- DOCUMENT SEGMENT:
┄┄┄┄┄┄

When most people think of women and surrealism, they inevitably think of Mexican artist Frida Kahlo. But Frida wasn’t the only female artist working in dreamscapes (or nightmare escapes) in Mexico. Spanish painter Remedios Varo and English artist Leonora Carrington also found refuge in Mexico after running from the Nazis in Vichy-occupied France. It’s a story that is not as well-known as Frida’s – or other official Surrealists – but Claire McMillan brings it to life in her forthcoming third novel Alchemy of a Blackbird (Atria Books, 2023).
Told mostly through-out from the point of view of Remedios Varo, she and Leonora Carrington become friends in France at the start of World War II. They met because they were both in relationships with well-known male members of the Surrealists movement, Remedios with French poet Benjamin Péret and Leonora with German painter Max Ernst. The book opens with Remedios deciding to learn how to read Tarot cards with Leonora, strengthening their friendship through its study.
Remedios struggled with her treatment by the [mostly male] Surrealists, as well as exploring her own creative voice. Remedios, in particular, was dismissed as an ingénue; they thought of her as merely the woman who was sleeping with Benjamin Péret. In truth, she made ends meet for herself as well as Benjamin by forging paintings of other established painters.
Suddenly, most of the Surrealists were on the run from the Nazis. Remedios and Benjamin fled to Southern France and then to Mexico. Leonora eventually found her way to Mexico too, after a prolonged stay at a sanitarium. Along the way in almost every alternating chapter, other characters tell the story from their points of view (when they are represented by Tarot cards). It’s a story of creative discovery and the importance of female solidarity and support.

Elisa: What made you decide to tell this story about Remedios Varo? What made you decide to focus on Remedios rather than telling the story from Leonora Carrington’s point of view?
Claire: The impetus of the whole book was that I had started studying Tarot maybe 10 years ago, for my own personal exploration and self-discovery. I never thought I would write about the Tarot and never thought that it would come into my work. I saw a reproduction of Remedios’ painting “The Call” (it actually hangs in the National Museum for Women in the Arts in Washington DC). When I saw it, it was so captivating to me, and it rearranged something inside of me in an instant, and I thought: “I need to know everything about whoever painted this.”

┄┄┄┄┄┄

[Recorded data]

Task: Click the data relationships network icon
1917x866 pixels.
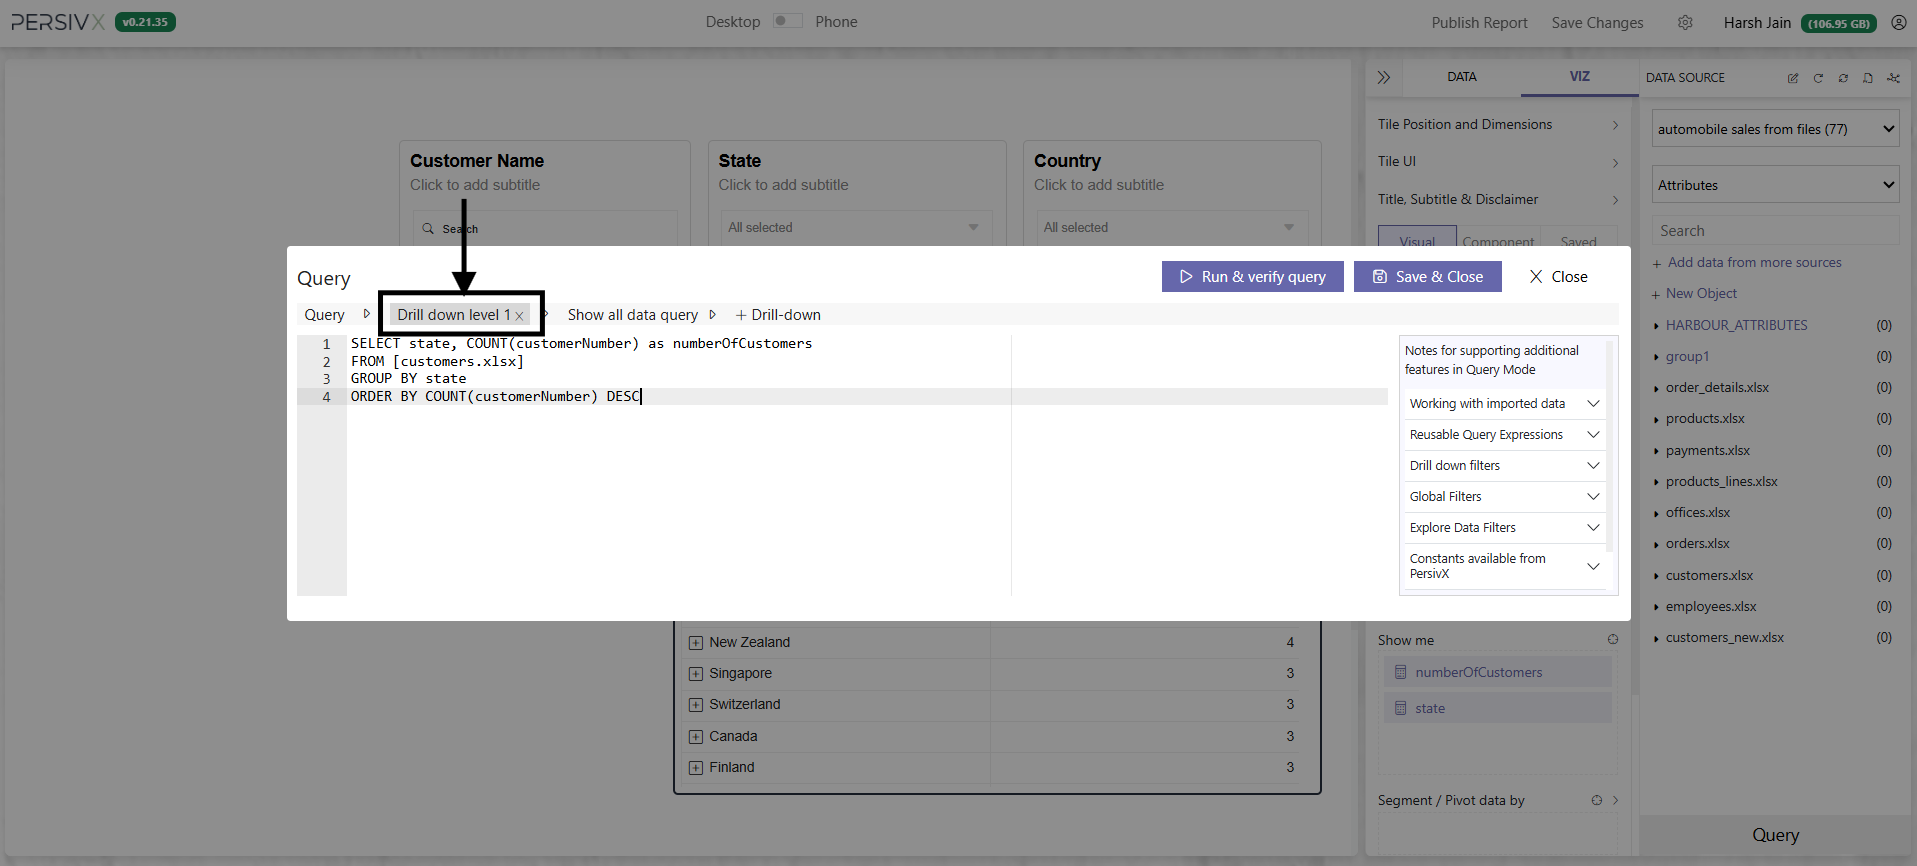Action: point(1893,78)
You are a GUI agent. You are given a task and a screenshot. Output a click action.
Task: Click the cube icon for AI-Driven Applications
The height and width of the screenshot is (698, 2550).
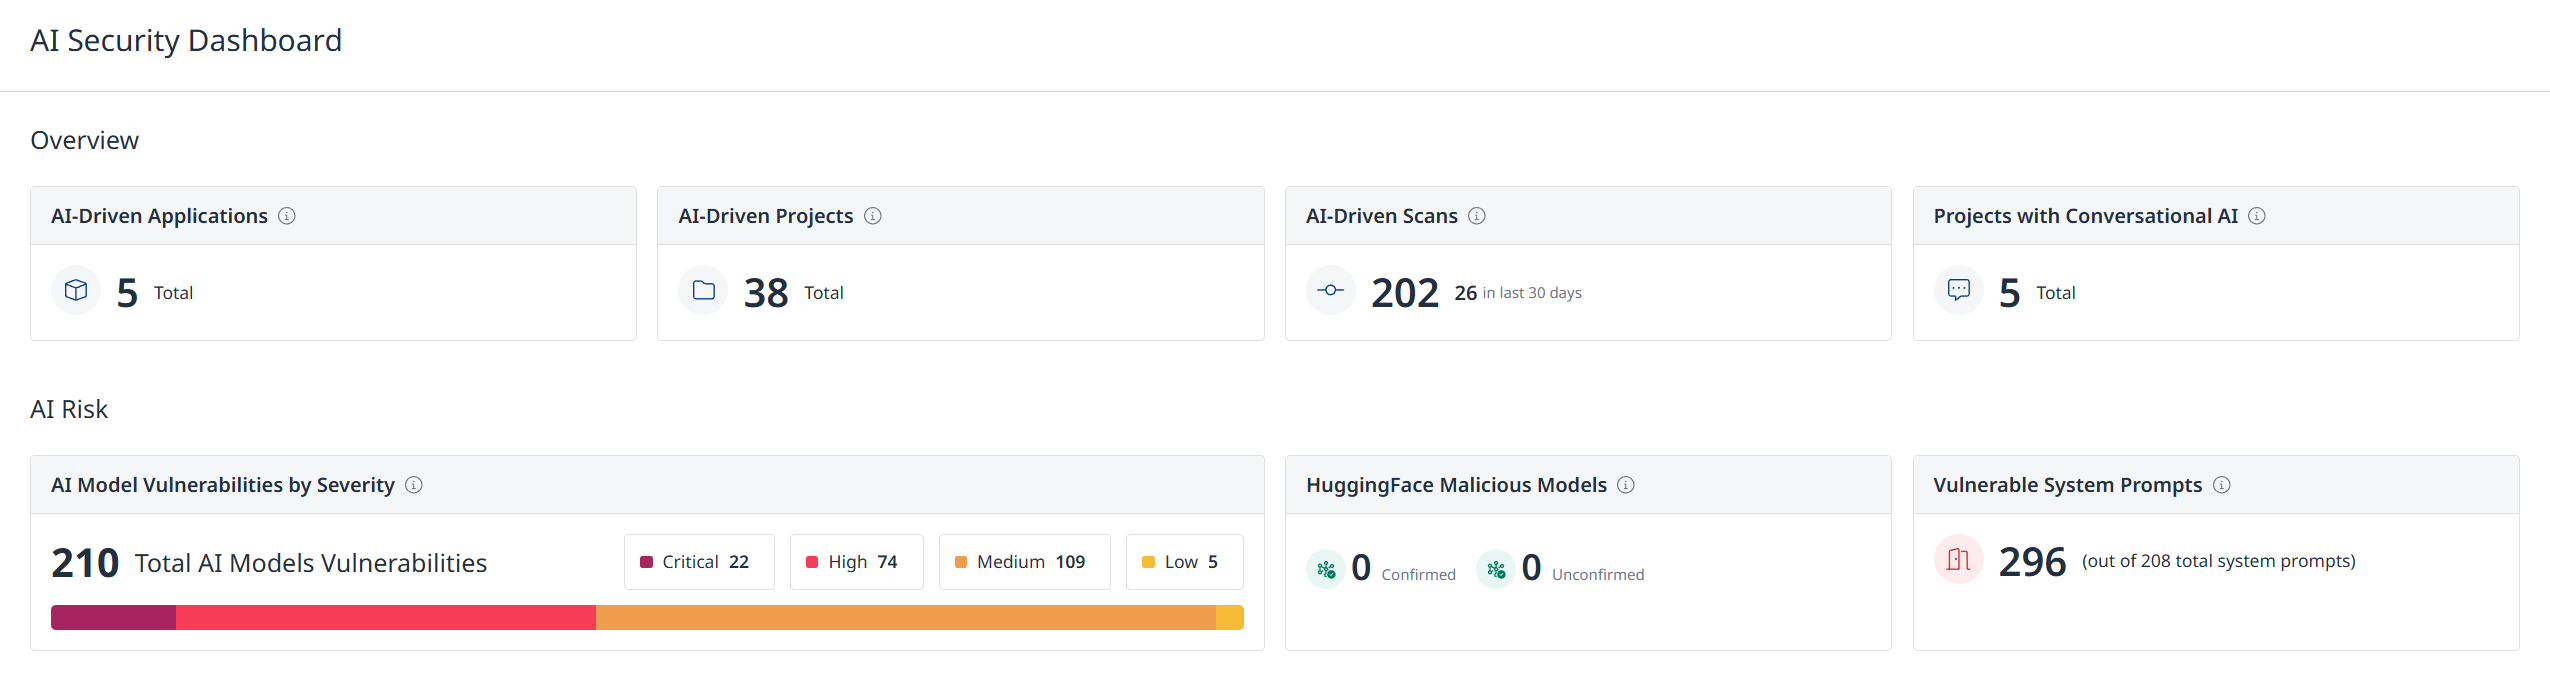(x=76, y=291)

┄┄┄┄┄┄

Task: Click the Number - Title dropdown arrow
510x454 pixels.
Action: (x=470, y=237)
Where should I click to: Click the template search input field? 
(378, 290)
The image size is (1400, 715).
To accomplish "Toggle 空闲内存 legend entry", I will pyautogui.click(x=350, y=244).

┄┄┄┄┄┄

- STATED PROBLEM: Write the next part of the piece on Claire McMillan's novel about Remedios Varo, starting right after its last sentence.

- REPLY:
So, I Google Image searched it, found out it was a Remedios Varo, and then just started ordering all these books about her, again, with no idea that I would write about her. The painting had moved me, so I needed to know about it. As I started reading about her life, her life was so extraordinary. Remedios was influenced by the Tarot and esotericism; these two kinds of interests of mine started to dovetail. I also read about her lover Benjamin Péret and Leonora Carrington (her best friend). I think it was just seeing Remedios’s work, it spoke to me first, and was the reason why I wanted to tell her story.
Tarot cards are very central to the story, both as a jumping off point at the beginning as well as the structure of some of the chapters that depict Tarot cards corresponding to different characters in the story.
Claire: Part of the decision to include the Tarot cards was just that the Tarot has been such a useful tool for me, for self-illumination. There are so many myths around Tarot. I was kind of using it was not so much to predict the future, but I feel like when Tarot cards are really working, what they’re doing is helping you illuminate something that’s going on, emotionally, that has not come up to the surface yet, or that you can feel but you can’t put words or language to it.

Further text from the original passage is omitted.